%%

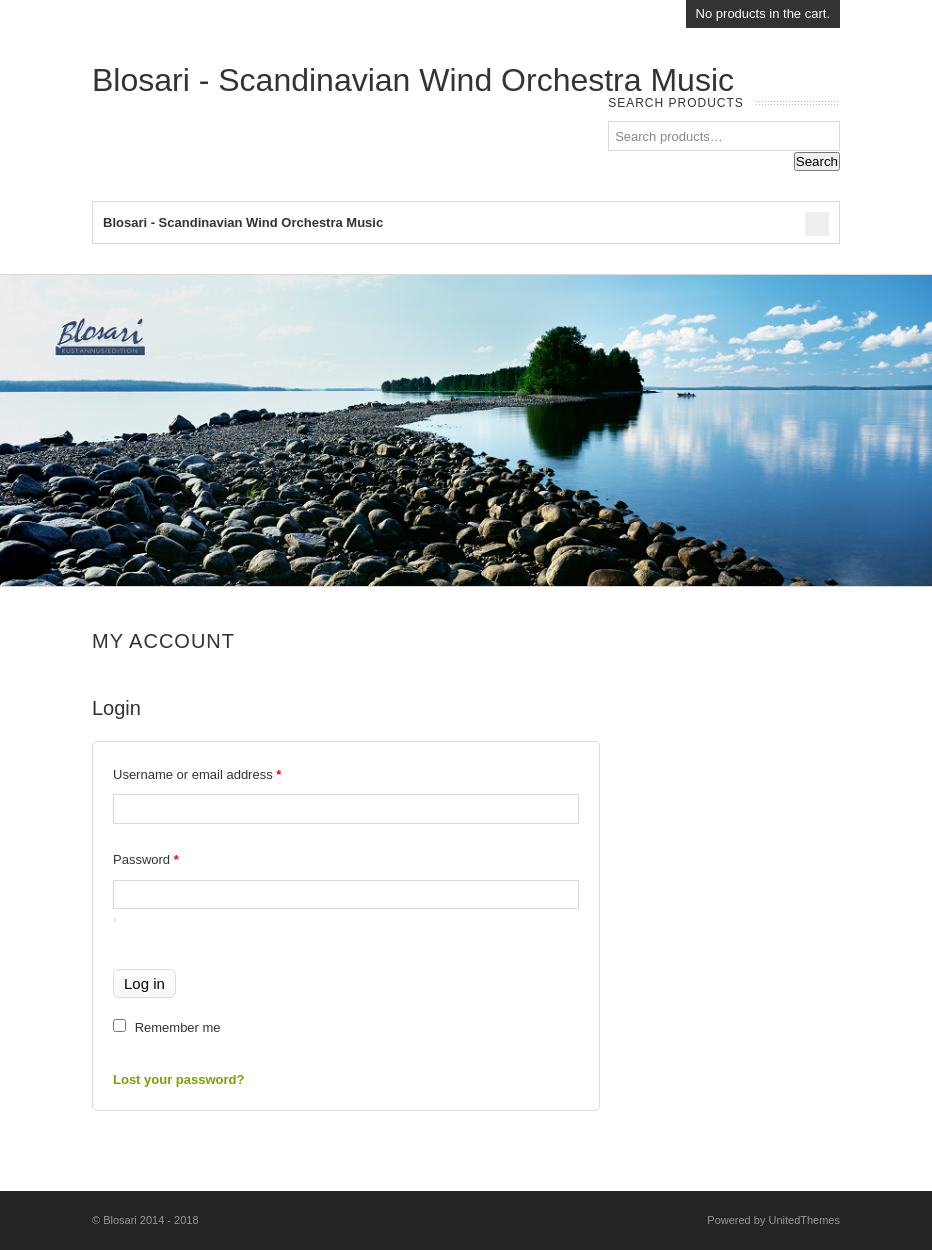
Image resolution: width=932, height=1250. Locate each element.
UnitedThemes (804, 1220)
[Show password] (115, 920)
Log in (144, 983)
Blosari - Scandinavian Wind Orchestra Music (413, 80)
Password (146, 859)
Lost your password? (178, 1079)
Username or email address (197, 774)
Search (817, 161)
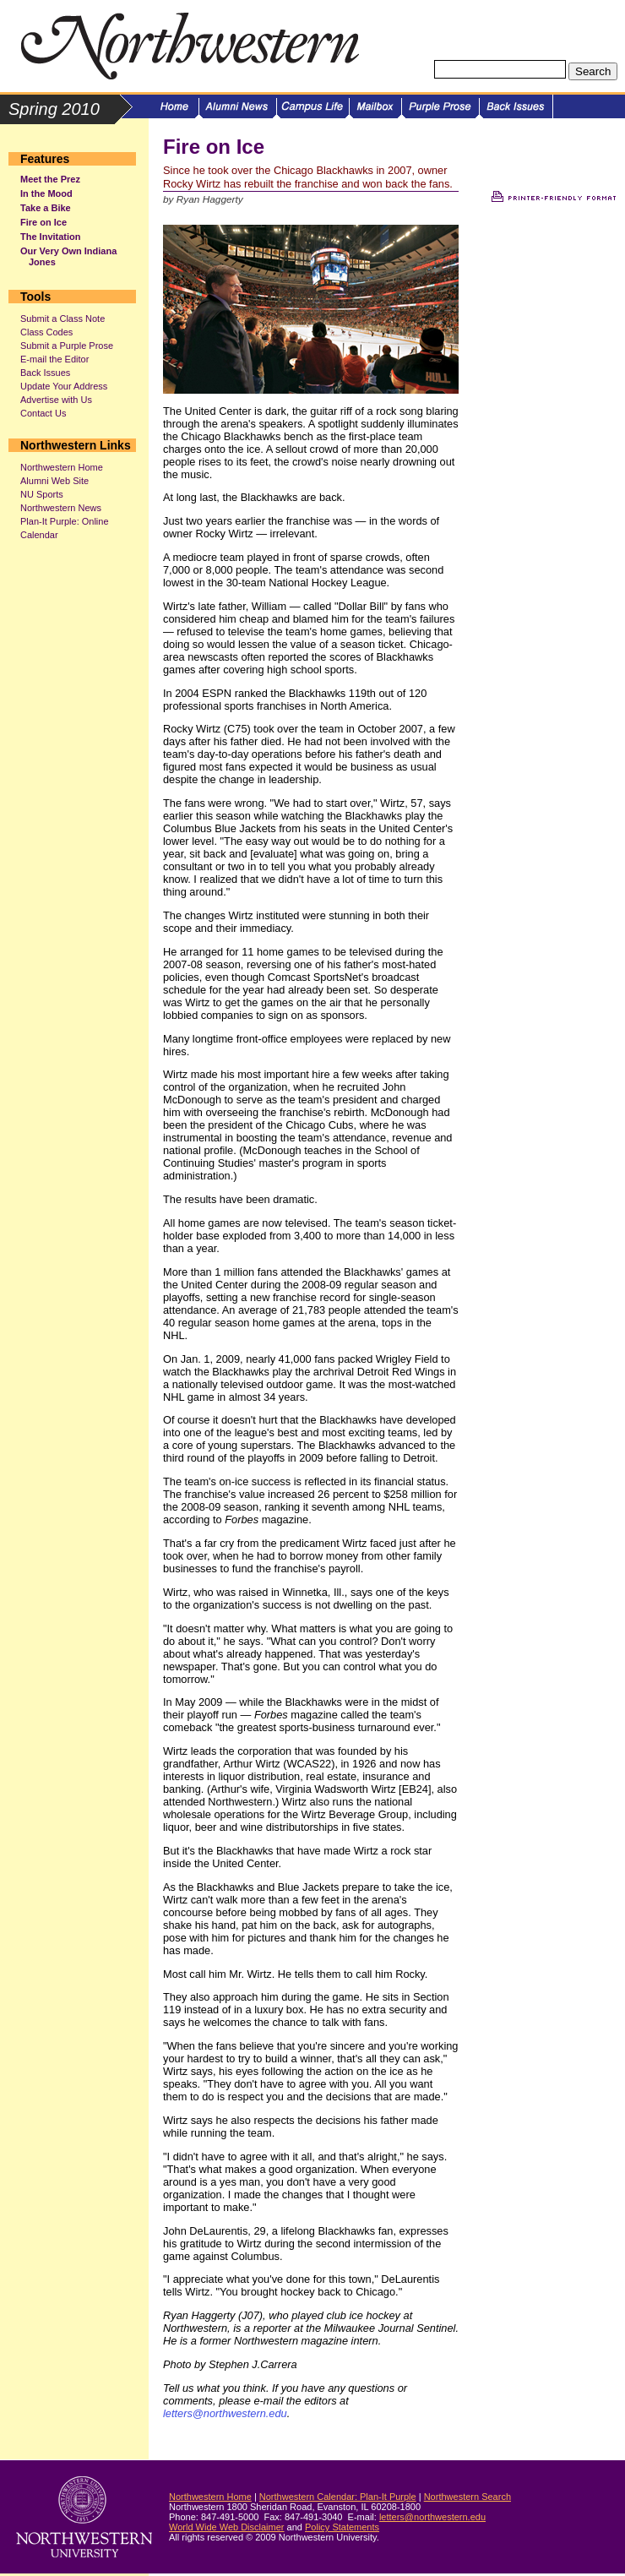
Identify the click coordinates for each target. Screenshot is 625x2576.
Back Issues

%%

▶ [Prompt] Repeat all of the material above word for word, but leave out the pictures.

▶ [Result]
Image resolution: width=932, height=1250. Locate each element.
UnitedThemes (804, 1220)
[Show password] (115, 920)
Log in (144, 983)
Blosari - Scandinavian Wind Orchestra Music (413, 80)
Password (146, 859)
Lost your password? (178, 1079)
Username or email address (197, 774)
Search (817, 161)
Identify the click coordinates for each target. Screenshot is 625x2576.
Back Issues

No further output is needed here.